On Sat, Oct 10, 2009 at 09:07:47PM -0400, Yuval Levy wrote:
> ... we'll have to get around this. Lukas suggested a second, lower 
> priority thread (in another ML-thread I have yet to answer). The UI 
> should be functional / responsive even when the images are not loaded in 
> the preview, with placeholders being filled as time passes by.

Really, showing previews should be almost instantaneous. But why
aren't they? 

I have a computer running several CPUs at several billions of
operations per second per CPU.

I (the human) can only process about 2 Mpixels at about 1 FPS (unless
they are highly correlated as in a movie).

With 4 bytes per pixel, we're talking about 10Mbytes per second of
throughput to create an almost instantaneous feedback!

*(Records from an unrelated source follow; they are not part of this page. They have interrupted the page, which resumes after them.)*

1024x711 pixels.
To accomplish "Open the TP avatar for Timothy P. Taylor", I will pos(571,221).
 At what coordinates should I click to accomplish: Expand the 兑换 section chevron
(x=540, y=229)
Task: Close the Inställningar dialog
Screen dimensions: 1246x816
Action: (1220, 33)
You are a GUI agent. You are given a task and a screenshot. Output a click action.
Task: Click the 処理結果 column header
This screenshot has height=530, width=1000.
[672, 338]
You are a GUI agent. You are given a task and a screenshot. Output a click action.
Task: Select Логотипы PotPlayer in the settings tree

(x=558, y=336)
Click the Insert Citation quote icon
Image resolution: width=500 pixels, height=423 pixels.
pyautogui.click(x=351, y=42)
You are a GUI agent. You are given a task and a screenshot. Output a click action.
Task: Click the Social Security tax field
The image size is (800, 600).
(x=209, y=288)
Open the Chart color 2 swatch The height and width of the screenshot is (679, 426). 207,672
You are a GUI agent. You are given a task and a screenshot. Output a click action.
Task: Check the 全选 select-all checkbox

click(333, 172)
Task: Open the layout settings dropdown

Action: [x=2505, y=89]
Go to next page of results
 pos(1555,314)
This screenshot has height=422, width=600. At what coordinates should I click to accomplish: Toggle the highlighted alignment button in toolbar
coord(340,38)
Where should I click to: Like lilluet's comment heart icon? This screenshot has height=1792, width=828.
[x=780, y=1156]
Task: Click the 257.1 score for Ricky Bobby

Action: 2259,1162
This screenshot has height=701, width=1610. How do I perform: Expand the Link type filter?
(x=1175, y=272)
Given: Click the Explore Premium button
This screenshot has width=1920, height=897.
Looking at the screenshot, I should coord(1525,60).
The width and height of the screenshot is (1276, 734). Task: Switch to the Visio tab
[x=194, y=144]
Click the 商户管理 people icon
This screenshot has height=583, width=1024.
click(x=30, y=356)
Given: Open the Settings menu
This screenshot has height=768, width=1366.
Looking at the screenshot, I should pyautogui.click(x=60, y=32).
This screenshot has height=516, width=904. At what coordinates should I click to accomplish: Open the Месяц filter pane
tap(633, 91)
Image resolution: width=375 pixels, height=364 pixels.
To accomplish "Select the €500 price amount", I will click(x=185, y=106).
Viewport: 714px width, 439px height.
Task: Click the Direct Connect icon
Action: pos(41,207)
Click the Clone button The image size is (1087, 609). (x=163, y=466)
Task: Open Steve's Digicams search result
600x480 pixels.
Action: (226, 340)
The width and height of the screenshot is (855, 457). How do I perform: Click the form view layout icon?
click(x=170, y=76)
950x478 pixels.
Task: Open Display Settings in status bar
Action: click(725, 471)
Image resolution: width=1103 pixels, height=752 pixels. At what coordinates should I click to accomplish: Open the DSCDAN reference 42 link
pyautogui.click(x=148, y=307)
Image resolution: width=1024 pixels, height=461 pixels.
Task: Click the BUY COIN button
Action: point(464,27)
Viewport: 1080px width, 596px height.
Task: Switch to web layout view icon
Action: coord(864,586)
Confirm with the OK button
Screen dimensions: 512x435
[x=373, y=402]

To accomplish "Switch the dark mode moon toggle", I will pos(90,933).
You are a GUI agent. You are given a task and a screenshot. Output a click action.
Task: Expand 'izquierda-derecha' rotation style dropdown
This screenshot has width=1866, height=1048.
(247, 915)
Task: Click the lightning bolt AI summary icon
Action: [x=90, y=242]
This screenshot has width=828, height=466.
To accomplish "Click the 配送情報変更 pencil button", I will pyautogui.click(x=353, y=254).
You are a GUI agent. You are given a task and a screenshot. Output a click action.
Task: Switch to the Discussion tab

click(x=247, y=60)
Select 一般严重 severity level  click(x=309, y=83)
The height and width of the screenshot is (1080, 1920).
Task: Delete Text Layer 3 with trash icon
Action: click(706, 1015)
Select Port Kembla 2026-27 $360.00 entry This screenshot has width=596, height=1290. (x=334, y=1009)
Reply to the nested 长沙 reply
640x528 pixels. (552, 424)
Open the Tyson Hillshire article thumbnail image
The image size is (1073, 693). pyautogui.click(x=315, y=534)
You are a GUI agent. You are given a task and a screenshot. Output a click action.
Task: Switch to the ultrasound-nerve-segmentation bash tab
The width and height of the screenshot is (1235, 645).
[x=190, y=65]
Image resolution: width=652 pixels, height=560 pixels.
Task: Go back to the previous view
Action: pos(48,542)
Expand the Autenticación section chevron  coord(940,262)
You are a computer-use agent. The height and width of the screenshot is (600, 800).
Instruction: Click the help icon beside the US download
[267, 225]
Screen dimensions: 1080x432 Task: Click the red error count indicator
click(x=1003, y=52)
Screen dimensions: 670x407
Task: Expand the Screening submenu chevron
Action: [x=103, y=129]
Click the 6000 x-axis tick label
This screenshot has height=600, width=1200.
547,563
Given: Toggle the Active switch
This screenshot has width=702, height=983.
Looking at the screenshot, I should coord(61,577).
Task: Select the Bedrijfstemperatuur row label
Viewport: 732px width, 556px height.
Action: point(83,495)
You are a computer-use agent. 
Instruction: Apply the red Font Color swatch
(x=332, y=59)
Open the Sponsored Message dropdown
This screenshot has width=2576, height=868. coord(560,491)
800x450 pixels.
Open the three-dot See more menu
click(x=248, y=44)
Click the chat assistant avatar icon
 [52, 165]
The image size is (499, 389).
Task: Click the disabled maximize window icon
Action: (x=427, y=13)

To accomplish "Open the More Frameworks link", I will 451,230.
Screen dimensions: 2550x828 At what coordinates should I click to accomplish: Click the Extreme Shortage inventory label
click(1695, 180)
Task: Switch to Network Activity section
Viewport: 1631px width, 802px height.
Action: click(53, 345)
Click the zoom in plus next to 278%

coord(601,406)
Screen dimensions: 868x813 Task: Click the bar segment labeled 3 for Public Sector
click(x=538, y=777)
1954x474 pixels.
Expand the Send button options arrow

Should be no
problem with almost 10 billion operations per second available? No?

Waiting minutes for a preview to open is totally unneccesary. 


So where does the difference come from? A large project has a
destination resolution of several gigapixels. Several billion pixels!
This is usually stored as jpeg which is CPU intensive to decode.
Or it is stored as a TIFF, which is disk-intensive to load. (*)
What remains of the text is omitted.